Examples of standardized instruments:
- WAIS-V
- WISC-V
- Raven test, general and coloured scale
- The EPQ -R (Eysenck Personality Questionnaire-revised) scale
- 16 PF scale
- Ten items personality inventory (TIPI)
Population norms 2
Case 1,
Can I compare a 18 years old intellectual quotient with the one of a person aged 90? If so, what
kind of precaution do I have to introduce when doing it?
Case 2,
Can we compare two women aged 40 each, on their health status when we know they come
from very different social background? What would be an alternative to this?
Case 3,
Can we compare personality traits between women and men as they were comparable?
Cultural differences in personality
• As Triandis and Suh (2002, p.137) state:
“Traits exist in all cultures, but account for behaviour less in collectivism than individual cultures.
Situational determinants of behaviour are important universally, but more so in collectivism
than in individual cultures”.

Culture Individual
Sex differences in personality
• There is overwhelming evidence in favour than men differ in their personality traits and their
expression through the natural development in comparison to women.
• Cohn (1991) has found strong evidence in favour of women having a faster ego development in
comparison to men.
• A classical study by Cloninger et al. (1978) has been the reference for years regarding how sex
difference influences antisocial behaviour, alcoholism and criminality. Several studies have
shown that men are more prone to these behaviours than women.

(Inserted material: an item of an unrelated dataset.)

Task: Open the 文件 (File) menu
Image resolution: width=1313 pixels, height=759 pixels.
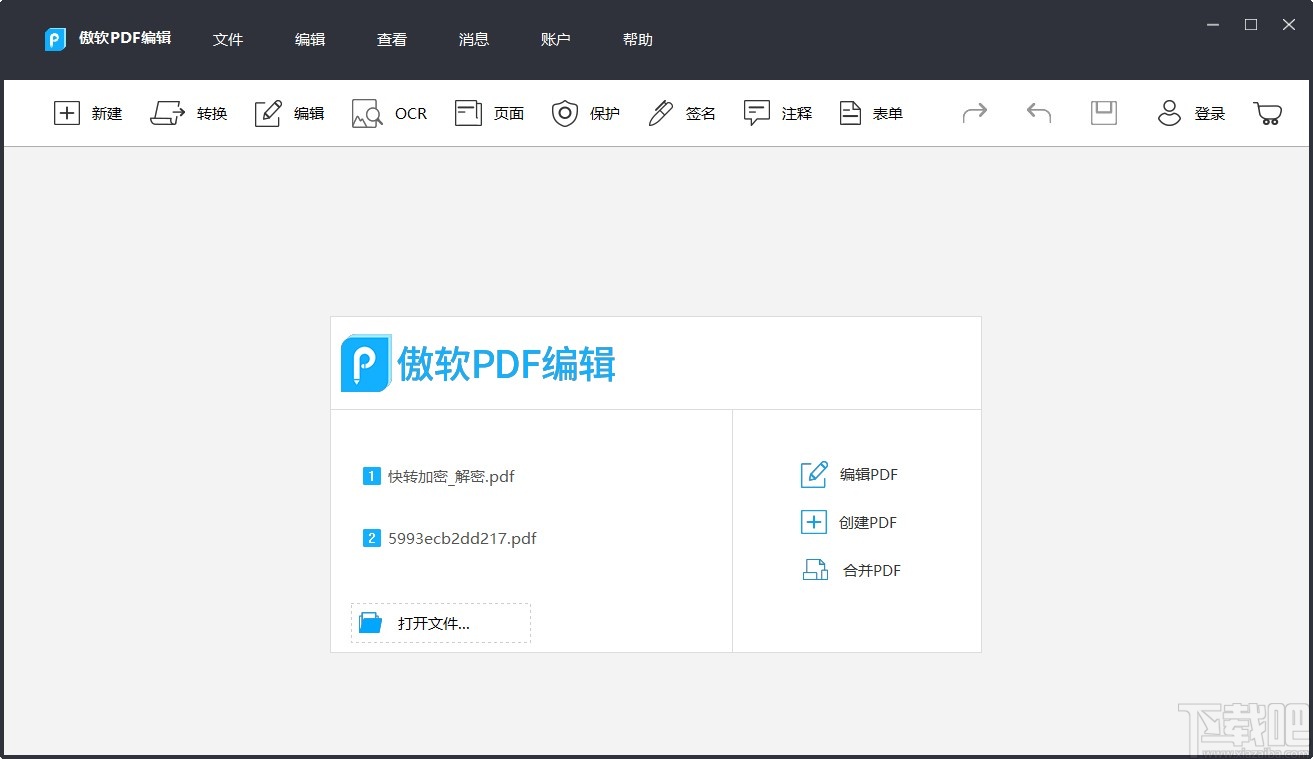Action: 228,39
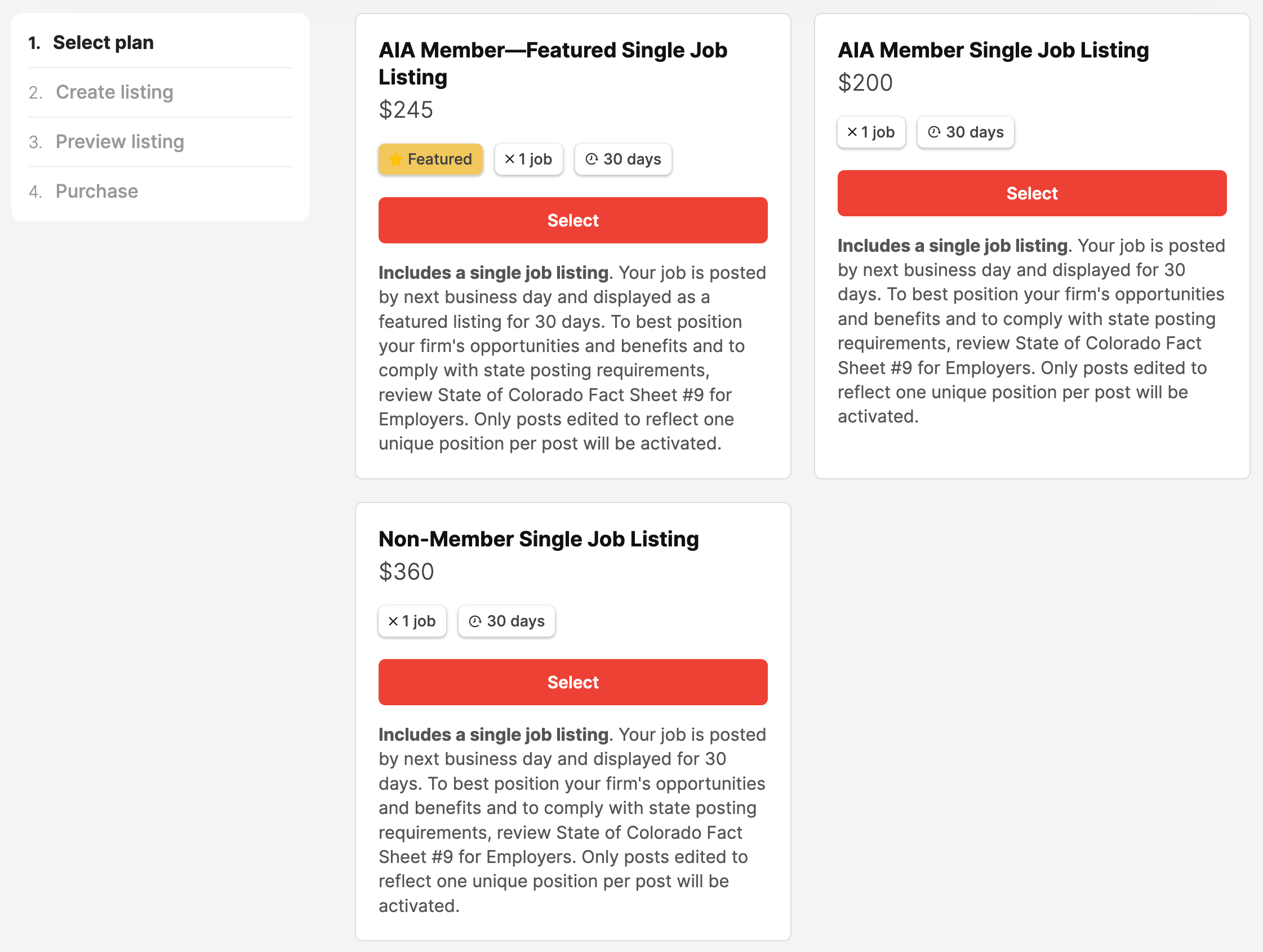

Sex differences in personality
• Eisenberg and Lennon (1983) state after carefully reviewing the studies on empathy and sex
differences that, women have greater empathy and related abilities (affective role taking and
decoding of non verbal cues).
• Furthermore, Schmitt et al. (2008) performed a large cross-cultural study in 55 countries by
using a Big Five measure, finding that women reported higher levels N, E, A and C than men in
most cultures. As previously stated when talking about cultural differences, the most developed
the country the larger the difference in personality between women and men.
• Giudice at al. (2012) studied a large US sample by using the 16PF, finding only a 10% in
personality traits between sexes. The studied used multivariate statistics to reach to their
conclusions, which were even adjusted by excluding the largest common factor (Dominance),
and still remain highly significant (24% of overlap).